# [Task instructions]
Change every "GUI agent" to "desktop agent" in the items below and reproduce them in full, leaving all other text unchanged.
>> Begin
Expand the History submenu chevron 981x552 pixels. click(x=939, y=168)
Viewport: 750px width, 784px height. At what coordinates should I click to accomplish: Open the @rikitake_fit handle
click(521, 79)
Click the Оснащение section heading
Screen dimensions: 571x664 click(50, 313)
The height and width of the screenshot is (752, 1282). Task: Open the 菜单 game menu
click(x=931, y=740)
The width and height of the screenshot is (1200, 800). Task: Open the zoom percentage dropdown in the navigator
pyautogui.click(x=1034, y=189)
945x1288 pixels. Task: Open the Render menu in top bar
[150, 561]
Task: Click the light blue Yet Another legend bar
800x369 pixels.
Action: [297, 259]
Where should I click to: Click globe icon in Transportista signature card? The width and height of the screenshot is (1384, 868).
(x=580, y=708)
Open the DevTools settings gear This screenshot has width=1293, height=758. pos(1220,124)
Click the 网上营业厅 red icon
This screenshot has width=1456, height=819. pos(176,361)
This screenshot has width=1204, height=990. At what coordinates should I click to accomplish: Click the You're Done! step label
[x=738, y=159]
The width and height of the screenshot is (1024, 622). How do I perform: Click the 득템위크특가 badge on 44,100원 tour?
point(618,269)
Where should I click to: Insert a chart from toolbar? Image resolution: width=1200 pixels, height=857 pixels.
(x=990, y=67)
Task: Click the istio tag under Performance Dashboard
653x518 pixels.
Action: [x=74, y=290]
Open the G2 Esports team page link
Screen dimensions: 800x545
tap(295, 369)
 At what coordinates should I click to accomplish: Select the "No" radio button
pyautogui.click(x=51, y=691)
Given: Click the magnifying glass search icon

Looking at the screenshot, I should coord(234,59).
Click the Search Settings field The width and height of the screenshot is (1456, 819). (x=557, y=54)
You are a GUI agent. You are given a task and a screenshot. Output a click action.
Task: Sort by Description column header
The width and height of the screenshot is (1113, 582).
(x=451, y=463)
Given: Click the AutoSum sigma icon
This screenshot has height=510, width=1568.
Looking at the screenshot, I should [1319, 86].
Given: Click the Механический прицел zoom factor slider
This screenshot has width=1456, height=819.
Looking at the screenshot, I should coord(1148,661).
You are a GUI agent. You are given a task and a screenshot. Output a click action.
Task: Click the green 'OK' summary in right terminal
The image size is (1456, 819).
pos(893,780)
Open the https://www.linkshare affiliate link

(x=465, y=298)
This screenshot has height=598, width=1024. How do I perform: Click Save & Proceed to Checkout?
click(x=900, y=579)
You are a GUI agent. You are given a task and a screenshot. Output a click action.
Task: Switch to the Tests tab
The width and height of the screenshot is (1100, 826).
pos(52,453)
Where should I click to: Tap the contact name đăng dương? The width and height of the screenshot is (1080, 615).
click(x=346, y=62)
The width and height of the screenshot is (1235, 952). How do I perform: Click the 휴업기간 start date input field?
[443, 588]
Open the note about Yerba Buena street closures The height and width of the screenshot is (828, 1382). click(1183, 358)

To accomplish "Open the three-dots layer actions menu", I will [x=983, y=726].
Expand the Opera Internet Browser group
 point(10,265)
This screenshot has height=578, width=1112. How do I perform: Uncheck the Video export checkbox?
>> End
# [The result]
Expand the History submenu chevron 981x552 pixels. click(x=939, y=168)
Viewport: 750px width, 784px height. At what coordinates should I click to accomplish: Open the @rikitake_fit handle
click(521, 79)
Click the Оснащение section heading
Screen dimensions: 571x664 click(50, 313)
The height and width of the screenshot is (752, 1282). Task: Open the 菜单 game menu
click(x=931, y=740)
The width and height of the screenshot is (1200, 800). Task: Open the zoom percentage dropdown in the navigator
pyautogui.click(x=1034, y=189)
945x1288 pixels. Task: Open the Render menu in top bar
[150, 561]
Task: Click the light blue Yet Another legend bar
800x369 pixels.
Action: [297, 259]
Where should I click to: Click globe icon in Transportista signature card? The width and height of the screenshot is (1384, 868).
(x=580, y=708)
Open the DevTools settings gear This screenshot has width=1293, height=758. pos(1220,124)
Click the 网上营业厅 red icon
This screenshot has width=1456, height=819. pos(176,361)
This screenshot has width=1204, height=990. At what coordinates should I click to accomplish: Click the You're Done! step label
[x=738, y=159]
The width and height of the screenshot is (1024, 622). How do I perform: Click the 득템위크특가 badge on 44,100원 tour?
point(618,269)
Where should I click to: Insert a chart from toolbar? Image resolution: width=1200 pixels, height=857 pixels.
(x=990, y=67)
Task: Click the istio tag under Performance Dashboard
653x518 pixels.
Action: [x=74, y=290]
Open the G2 Esports team page link
Screen dimensions: 800x545
tap(295, 369)
 At what coordinates should I click to accomplish: Select the "No" radio button
pyautogui.click(x=51, y=691)
Given: Click the magnifying glass search icon

Looking at the screenshot, I should coord(234,59).
Click the Search Settings field The width and height of the screenshot is (1456, 819). (x=557, y=54)
You are a desktop agent. You are given a task and a screenshot. Output a click action.
Task: Sort by Description column header
The width and height of the screenshot is (1113, 582).
(x=451, y=463)
Given: Click the AutoSum sigma icon
This screenshot has height=510, width=1568.
Looking at the screenshot, I should [1319, 86].
Given: Click the Механический прицел zoom factor slider
This screenshot has width=1456, height=819.
Looking at the screenshot, I should coord(1148,661).
You are a desktop agent. You are given a task and a screenshot. Output a click action.
Task: Click the green 'OK' summary in right terminal
The image size is (1456, 819).
pos(893,780)
Open the https://www.linkshare affiliate link

(x=465, y=298)
This screenshot has height=598, width=1024. How do I perform: Click Save & Proceed to Checkout?
click(x=900, y=579)
You are a desktop agent. You are given a task and a screenshot. Output a click action.
Task: Switch to the Tests tab
The width and height of the screenshot is (1100, 826).
pos(52,453)
Where should I click to: Tap the contact name đăng dương? The width and height of the screenshot is (1080, 615).
click(x=346, y=62)
The width and height of the screenshot is (1235, 952). How do I perform: Click the 휴업기간 start date input field?
[443, 588]
Open the note about Yerba Buena street closures The height and width of the screenshot is (828, 1382). click(1183, 358)

To accomplish "Open the three-dots layer actions menu", I will [x=983, y=726].
Expand the Opera Internet Browser group
 point(10,265)
This screenshot has height=578, width=1112. How do I perform: Uncheck the Video export checkbox?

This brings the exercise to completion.